Aim: Rewrite the data below, swapping each occurrence of "GUI agent" for "interface agent" and leaving every other character as it is.

Dataset entries
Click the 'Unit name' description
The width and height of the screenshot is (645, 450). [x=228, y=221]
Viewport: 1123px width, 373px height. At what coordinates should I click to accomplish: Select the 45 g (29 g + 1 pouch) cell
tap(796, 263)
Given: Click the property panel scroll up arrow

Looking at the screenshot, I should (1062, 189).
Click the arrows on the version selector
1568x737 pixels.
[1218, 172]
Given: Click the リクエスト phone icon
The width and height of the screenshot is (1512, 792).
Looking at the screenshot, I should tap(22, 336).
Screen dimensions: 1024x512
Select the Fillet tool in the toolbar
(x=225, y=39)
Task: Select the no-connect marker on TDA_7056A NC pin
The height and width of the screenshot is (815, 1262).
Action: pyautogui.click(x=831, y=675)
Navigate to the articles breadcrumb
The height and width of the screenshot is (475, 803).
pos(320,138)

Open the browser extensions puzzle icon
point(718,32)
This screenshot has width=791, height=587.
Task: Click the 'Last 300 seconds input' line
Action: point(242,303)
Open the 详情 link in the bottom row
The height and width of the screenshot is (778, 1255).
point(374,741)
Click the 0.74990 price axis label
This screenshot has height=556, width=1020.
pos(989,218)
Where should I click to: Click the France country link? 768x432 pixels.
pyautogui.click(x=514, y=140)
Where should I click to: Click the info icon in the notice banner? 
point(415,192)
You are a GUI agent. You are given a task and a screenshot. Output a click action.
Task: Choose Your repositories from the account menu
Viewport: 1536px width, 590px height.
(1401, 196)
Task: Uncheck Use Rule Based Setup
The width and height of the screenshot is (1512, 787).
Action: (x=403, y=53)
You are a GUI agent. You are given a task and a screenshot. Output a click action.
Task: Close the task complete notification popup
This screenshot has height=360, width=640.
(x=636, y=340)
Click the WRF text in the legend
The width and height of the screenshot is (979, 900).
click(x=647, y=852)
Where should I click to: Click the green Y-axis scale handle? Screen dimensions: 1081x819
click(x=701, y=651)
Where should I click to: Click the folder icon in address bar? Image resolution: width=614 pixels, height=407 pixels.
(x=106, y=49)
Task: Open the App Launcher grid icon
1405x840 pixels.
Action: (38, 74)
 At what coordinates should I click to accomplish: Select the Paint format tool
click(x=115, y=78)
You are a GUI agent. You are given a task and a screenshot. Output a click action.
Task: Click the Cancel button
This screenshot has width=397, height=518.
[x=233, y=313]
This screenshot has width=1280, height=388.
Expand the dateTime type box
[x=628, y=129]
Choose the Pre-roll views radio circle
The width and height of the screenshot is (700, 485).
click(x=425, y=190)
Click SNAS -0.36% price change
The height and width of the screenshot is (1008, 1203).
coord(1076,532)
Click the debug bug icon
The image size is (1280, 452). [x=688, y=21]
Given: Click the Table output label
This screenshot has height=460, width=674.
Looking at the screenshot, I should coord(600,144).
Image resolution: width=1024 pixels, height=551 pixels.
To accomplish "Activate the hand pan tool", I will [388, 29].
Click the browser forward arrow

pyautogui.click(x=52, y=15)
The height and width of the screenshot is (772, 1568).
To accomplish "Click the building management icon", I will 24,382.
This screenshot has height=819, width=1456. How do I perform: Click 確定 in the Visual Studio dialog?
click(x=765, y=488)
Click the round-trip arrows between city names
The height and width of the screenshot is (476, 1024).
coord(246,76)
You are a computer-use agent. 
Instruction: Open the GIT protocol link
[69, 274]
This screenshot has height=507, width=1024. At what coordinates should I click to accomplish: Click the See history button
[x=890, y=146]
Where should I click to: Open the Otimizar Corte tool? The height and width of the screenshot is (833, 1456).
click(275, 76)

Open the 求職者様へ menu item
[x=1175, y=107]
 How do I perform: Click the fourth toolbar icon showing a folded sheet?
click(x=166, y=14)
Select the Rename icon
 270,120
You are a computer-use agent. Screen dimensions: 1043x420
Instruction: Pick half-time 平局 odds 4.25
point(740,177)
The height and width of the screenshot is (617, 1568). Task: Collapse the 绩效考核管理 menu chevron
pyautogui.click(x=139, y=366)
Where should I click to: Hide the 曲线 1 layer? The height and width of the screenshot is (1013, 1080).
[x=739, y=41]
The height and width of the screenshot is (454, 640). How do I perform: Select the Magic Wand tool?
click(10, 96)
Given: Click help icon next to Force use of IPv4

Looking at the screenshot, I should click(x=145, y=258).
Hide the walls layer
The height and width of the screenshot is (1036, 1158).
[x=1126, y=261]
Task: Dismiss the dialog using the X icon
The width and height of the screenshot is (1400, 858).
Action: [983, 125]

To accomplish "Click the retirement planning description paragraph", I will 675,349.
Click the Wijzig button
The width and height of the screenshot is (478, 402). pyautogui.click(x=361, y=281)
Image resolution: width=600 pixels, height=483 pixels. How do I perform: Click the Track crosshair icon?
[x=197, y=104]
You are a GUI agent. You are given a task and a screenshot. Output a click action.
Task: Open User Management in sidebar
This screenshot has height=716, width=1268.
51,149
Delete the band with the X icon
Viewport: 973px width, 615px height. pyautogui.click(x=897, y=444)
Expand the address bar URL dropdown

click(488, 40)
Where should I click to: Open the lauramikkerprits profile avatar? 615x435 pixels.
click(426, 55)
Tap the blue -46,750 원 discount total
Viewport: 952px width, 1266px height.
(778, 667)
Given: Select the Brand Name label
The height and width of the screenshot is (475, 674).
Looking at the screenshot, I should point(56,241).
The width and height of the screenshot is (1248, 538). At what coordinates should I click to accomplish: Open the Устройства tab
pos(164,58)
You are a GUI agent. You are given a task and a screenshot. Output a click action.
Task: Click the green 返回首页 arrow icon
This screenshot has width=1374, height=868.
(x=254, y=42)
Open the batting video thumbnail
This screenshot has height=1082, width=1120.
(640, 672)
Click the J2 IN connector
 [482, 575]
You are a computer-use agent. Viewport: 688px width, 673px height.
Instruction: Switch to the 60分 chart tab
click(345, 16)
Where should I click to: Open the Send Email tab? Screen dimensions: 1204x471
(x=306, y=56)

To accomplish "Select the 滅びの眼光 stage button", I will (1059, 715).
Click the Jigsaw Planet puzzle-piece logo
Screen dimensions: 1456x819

Answer to this problem:
Click the 'Unit name' description
The width and height of the screenshot is (645, 450). [x=228, y=221]
Viewport: 1123px width, 373px height. At what coordinates should I click to accomplish: Select the 45 g (29 g + 1 pouch) cell
tap(796, 263)
Given: Click the property panel scroll up arrow

Looking at the screenshot, I should (1062, 189).
Click the arrows on the version selector
1568x737 pixels.
[1218, 172]
Given: Click the リクエスト phone icon
The width and height of the screenshot is (1512, 792).
Looking at the screenshot, I should tap(22, 336).
Screen dimensions: 1024x512
Select the Fillet tool in the toolbar
(x=225, y=39)
Task: Select the no-connect marker on TDA_7056A NC pin
The height and width of the screenshot is (815, 1262).
Action: pyautogui.click(x=831, y=675)
Navigate to the articles breadcrumb
The height and width of the screenshot is (475, 803).
pos(320,138)

Open the browser extensions puzzle icon
point(718,32)
This screenshot has width=791, height=587.
Task: Click the 'Last 300 seconds input' line
Action: point(242,303)
Open the 详情 link in the bottom row
The height and width of the screenshot is (778, 1255).
point(374,741)
Click the 0.74990 price axis label
This screenshot has height=556, width=1020.
pos(989,218)
Where should I click to: Click the France country link? 768x432 pixels.
pyautogui.click(x=514, y=140)
Where should I click to: Click the info icon in the notice banner? 
point(415,192)
You are a interface agent. You are given a task and a screenshot. Output a click action.
Task: Choose Your repositories from the account menu
Viewport: 1536px width, 590px height.
(1401, 196)
Task: Uncheck Use Rule Based Setup
The width and height of the screenshot is (1512, 787).
Action: (x=403, y=53)
You are a interface agent. You are given a task and a screenshot. Output a click action.
Task: Close the task complete notification popup
This screenshot has height=360, width=640.
(x=636, y=340)
Click the WRF text in the legend
The width and height of the screenshot is (979, 900).
click(x=647, y=852)
Where should I click to: Click the green Y-axis scale handle? Screen dimensions: 1081x819
click(x=701, y=651)
Where should I click to: Click the folder icon in address bar? Image resolution: width=614 pixels, height=407 pixels.
(x=106, y=49)
Task: Open the App Launcher grid icon
1405x840 pixels.
Action: (38, 74)
 At what coordinates should I click to accomplish: Select the Paint format tool
click(x=115, y=78)
You are a interface agent. You are given a task and a screenshot. Output a click action.
Task: Click the Cancel button
This screenshot has width=397, height=518.
[x=233, y=313]
This screenshot has width=1280, height=388.
Expand the dateTime type box
[x=628, y=129]
Choose the Pre-roll views radio circle
The width and height of the screenshot is (700, 485).
click(x=425, y=190)
Click SNAS -0.36% price change
The height and width of the screenshot is (1008, 1203).
coord(1076,532)
Click the debug bug icon
The image size is (1280, 452). [x=688, y=21]
Given: Click the Table output label
This screenshot has height=460, width=674.
Looking at the screenshot, I should coord(600,144).
Image resolution: width=1024 pixels, height=551 pixels.
To accomplish "Activate the hand pan tool", I will [388, 29].
Click the browser forward arrow

pyautogui.click(x=52, y=15)
The height and width of the screenshot is (772, 1568).
To accomplish "Click the building management icon", I will 24,382.
This screenshot has height=819, width=1456. How do I perform: Click 確定 in the Visual Studio dialog?
click(x=765, y=488)
Click the round-trip arrows between city names
The height and width of the screenshot is (476, 1024).
coord(246,76)
You are a computer-use agent. 
Instruction: Open the GIT protocol link
[69, 274]
This screenshot has height=507, width=1024. At what coordinates should I click to accomplish: Click the See history button
[x=890, y=146]
Where should I click to: Open the Otimizar Corte tool? The height and width of the screenshot is (833, 1456).
click(275, 76)

Open the 求職者様へ menu item
[x=1175, y=107]
 How do I perform: Click the fourth toolbar icon showing a folded sheet?
click(x=166, y=14)
Select the Rename icon
 270,120
You are a computer-use agent. Screen dimensions: 1043x420
Instruction: Pick half-time 平局 odds 4.25
point(740,177)
The height and width of the screenshot is (617, 1568). Task: Collapse the 绩效考核管理 menu chevron
pyautogui.click(x=139, y=366)
Where should I click to: Hide the 曲线 1 layer? The height and width of the screenshot is (1013, 1080).
[x=739, y=41]
The height and width of the screenshot is (454, 640). How do I perform: Select the Magic Wand tool?
click(10, 96)
Given: Click help icon next to Force use of IPv4

Looking at the screenshot, I should click(x=145, y=258).
Hide the walls layer
The height and width of the screenshot is (1036, 1158).
[x=1126, y=261]
Task: Dismiss the dialog using the X icon
The width and height of the screenshot is (1400, 858).
Action: [983, 125]

To accomplish "Click the retirement planning description paragraph", I will 675,349.
Click the Wijzig button
The width and height of the screenshot is (478, 402). pyautogui.click(x=361, y=281)
Image resolution: width=600 pixels, height=483 pixels. How do I perform: Click the Track crosshair icon?
[x=197, y=104]
You are a interface agent. You are given a task and a screenshot. Output a click action.
Task: Open User Management in sidebar
This screenshot has height=716, width=1268.
51,149
Delete the band with the X icon
Viewport: 973px width, 615px height. pyautogui.click(x=897, y=444)
Expand the address bar URL dropdown

click(488, 40)
Where should I click to: Open the lauramikkerprits profile avatar? 615x435 pixels.
click(426, 55)
Tap the blue -46,750 원 discount total
Viewport: 952px width, 1266px height.
(778, 667)
Given: Select the Brand Name label
The height and width of the screenshot is (475, 674).
Looking at the screenshot, I should point(56,241).
The width and height of the screenshot is (1248, 538). At what coordinates should I click to accomplish: Open the Устройства tab
pos(164,58)
You are a interface agent. You are given a task and a screenshot. Output a click action.
Task: Click the green 返回首页 arrow icon
This screenshot has width=1374, height=868.
(x=254, y=42)
Open the batting video thumbnail
This screenshot has height=1082, width=1120.
(640, 672)
Click the J2 IN connector
 [482, 575]
You are a computer-use agent. Viewport: 688px width, 673px height.
Instruction: Switch to the 60分 chart tab
click(345, 16)
Where should I click to: Open the Send Email tab? Screen dimensions: 1204x471
(x=306, y=56)

To accomplish "Select the 滅びの眼光 stage button", I will (1059, 715).
Click the Jigsaw Planet puzzle-piece logo
Screen dimensions: 1456x819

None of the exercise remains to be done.